### What this task involves
Where the records below reach the line containing "[Follow on Facebook] (18, 197)", start transcribing, and end with the line containing "ABOUT ME (153, 97)", exactly and with nothing else added.
━━━━━━━━
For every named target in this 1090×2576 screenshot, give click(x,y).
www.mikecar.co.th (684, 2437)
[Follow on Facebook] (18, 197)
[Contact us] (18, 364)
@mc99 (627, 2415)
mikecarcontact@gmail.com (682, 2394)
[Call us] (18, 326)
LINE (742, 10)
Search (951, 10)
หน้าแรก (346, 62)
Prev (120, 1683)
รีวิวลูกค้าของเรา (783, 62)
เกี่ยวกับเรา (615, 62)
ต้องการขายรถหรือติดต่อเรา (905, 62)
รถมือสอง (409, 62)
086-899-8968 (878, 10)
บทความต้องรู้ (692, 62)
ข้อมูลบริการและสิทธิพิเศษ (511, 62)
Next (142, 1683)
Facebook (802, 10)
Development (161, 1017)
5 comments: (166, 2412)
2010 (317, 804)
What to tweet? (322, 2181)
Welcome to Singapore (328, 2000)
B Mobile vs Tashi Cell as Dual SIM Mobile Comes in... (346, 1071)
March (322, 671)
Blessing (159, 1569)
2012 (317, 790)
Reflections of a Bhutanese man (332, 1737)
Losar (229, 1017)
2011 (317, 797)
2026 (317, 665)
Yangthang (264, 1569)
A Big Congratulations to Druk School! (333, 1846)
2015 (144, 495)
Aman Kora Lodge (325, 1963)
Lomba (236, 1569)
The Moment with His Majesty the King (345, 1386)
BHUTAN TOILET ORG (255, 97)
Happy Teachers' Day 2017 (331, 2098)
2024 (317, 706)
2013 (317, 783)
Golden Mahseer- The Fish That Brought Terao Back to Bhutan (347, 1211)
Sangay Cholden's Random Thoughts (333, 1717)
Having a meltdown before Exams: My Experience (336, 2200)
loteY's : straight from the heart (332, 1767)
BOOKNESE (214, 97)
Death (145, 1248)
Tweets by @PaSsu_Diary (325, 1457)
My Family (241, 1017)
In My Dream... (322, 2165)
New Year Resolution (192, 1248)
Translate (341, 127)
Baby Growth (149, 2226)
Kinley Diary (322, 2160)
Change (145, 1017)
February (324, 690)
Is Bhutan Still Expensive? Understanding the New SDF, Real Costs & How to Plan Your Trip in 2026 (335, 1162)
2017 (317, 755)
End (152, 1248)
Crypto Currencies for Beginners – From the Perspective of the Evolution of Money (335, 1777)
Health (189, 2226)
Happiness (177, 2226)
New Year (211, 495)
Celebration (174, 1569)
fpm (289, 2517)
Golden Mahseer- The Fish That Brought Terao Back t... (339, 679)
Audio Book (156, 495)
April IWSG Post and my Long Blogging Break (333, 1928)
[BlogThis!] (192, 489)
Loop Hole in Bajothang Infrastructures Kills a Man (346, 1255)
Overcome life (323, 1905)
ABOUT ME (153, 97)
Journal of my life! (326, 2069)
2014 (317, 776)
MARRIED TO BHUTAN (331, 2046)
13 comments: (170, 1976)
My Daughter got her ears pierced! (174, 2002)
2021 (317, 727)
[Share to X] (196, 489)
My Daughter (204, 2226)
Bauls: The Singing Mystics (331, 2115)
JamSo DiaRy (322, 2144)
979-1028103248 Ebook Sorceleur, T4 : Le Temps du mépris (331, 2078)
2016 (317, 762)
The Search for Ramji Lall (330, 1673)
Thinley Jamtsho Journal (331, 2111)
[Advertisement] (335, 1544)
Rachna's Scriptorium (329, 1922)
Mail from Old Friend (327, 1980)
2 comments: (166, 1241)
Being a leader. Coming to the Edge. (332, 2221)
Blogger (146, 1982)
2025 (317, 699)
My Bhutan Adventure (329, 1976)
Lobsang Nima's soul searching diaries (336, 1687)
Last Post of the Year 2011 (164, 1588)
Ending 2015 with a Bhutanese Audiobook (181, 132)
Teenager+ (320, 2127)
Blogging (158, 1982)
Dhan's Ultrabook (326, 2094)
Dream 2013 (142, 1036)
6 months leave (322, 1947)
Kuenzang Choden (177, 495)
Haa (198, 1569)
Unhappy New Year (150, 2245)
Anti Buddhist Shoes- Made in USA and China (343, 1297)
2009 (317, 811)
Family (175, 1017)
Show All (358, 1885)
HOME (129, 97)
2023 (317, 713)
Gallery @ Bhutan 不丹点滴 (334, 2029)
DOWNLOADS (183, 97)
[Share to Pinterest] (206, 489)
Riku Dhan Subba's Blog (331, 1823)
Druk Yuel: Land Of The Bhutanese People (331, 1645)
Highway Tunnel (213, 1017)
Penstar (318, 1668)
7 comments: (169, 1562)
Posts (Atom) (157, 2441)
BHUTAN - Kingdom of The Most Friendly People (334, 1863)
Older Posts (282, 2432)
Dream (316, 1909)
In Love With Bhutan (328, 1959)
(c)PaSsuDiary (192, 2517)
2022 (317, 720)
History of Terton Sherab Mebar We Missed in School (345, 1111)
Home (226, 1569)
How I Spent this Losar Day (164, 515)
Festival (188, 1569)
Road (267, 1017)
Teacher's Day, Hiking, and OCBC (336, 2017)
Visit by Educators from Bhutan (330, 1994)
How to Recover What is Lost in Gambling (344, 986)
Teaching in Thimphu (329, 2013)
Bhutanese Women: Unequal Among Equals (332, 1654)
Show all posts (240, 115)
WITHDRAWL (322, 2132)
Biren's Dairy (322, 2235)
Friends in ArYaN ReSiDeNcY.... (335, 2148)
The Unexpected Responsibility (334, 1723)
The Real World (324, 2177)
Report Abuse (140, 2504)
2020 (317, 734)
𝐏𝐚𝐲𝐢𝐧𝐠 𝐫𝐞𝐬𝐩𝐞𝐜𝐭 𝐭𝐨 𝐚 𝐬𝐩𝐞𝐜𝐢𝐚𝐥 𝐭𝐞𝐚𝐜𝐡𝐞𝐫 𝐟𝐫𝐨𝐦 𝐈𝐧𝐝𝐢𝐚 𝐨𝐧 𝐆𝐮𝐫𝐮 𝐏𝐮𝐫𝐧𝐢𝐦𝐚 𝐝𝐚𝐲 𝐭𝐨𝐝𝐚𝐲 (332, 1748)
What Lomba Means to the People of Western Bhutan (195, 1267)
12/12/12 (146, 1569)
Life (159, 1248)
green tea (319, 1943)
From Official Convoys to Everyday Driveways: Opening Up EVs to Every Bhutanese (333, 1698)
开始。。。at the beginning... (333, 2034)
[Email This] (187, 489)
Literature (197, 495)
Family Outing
━━━━━━━━
### Response area
[Follow on Facebook] (18, 197)
[Contact us] (18, 364)
@mc99 (627, 2415)
mikecarcontact@gmail.com (682, 2394)
[Call us] (18, 326)
LINE (742, 10)
Search (951, 10)
หน้าแรก (346, 62)
Prev (120, 1683)
รีวิวลูกค้าของเรา (783, 62)
เกี่ยวกับเรา (615, 62)
ต้องการขายรถหรือติดต่อเรา (905, 62)
รถมือสอง (409, 62)
086-899-8968 (878, 10)
บทความต้องรู้ (692, 62)
ข้อมูลบริการและสิทธิพิเศษ (511, 62)
Next (142, 1683)
Facebook (802, 10)
Development (161, 1017)
5 comments: (166, 2412)
2010 (317, 804)
What to tweet? (322, 2181)
Welcome to Singapore (328, 2000)
B Mobile vs Tashi Cell as Dual SIM Mobile Comes in... (346, 1071)
March (322, 671)
Blessing (159, 1569)
2012 (317, 790)
Reflections of a Bhutanese man (332, 1737)
Losar (229, 1017)
2011 (317, 797)
2026 (317, 665)
Yangthang (264, 1569)
A Big Congratulations to Druk School! (333, 1846)
2015 (144, 495)
Aman Kora Lodge (325, 1963)
Lomba (236, 1569)
The Moment with His Majesty the King (345, 1386)
BHUTAN TOILET ORG (255, 97)
Happy Teachers' Day 2017 (331, 2098)
2024 (317, 706)
2013 (317, 783)
Golden Mahseer- The Fish That Brought Terao Back to Bhutan (347, 1211)
Sangay Cholden's Random Thoughts (333, 1717)
Having a meltdown before Exams: My Experience (336, 2200)
loteY's : straight from the heart (332, 1767)
BOOKNESE (214, 97)
Death (145, 1248)
Tweets by @PaSsu_Diary (325, 1457)
My Family (241, 1017)
In My Dream... (322, 2165)
New Year Resolution (192, 1248)
Translate (341, 127)
Baby Growth (149, 2226)
Kinley Diary (322, 2160)
Change (145, 1017)
February (324, 690)
Is Bhutan Still Expensive? Understanding the New SDF, Real Costs & How to Plan Your Trip in 2026 (335, 1162)
2017 (317, 755)
End (152, 1248)
Crypto Currencies for Beginners – From the Perspective of the Evolution of Money (335, 1777)
Health (189, 2226)
Happiness (177, 2226)
New Year (211, 495)
Celebration (174, 1569)
fpm (289, 2517)
Golden Mahseer- The Fish That Brought Terao Back t... (339, 679)
Audio Book (156, 495)
April IWSG Post and my Long Blogging Break (333, 1928)
[BlogThis!] (192, 489)
Loop Hole in Bajothang Infrastructures Kills a Man (346, 1255)
Overcome life (323, 1905)
ABOUT ME (153, 97)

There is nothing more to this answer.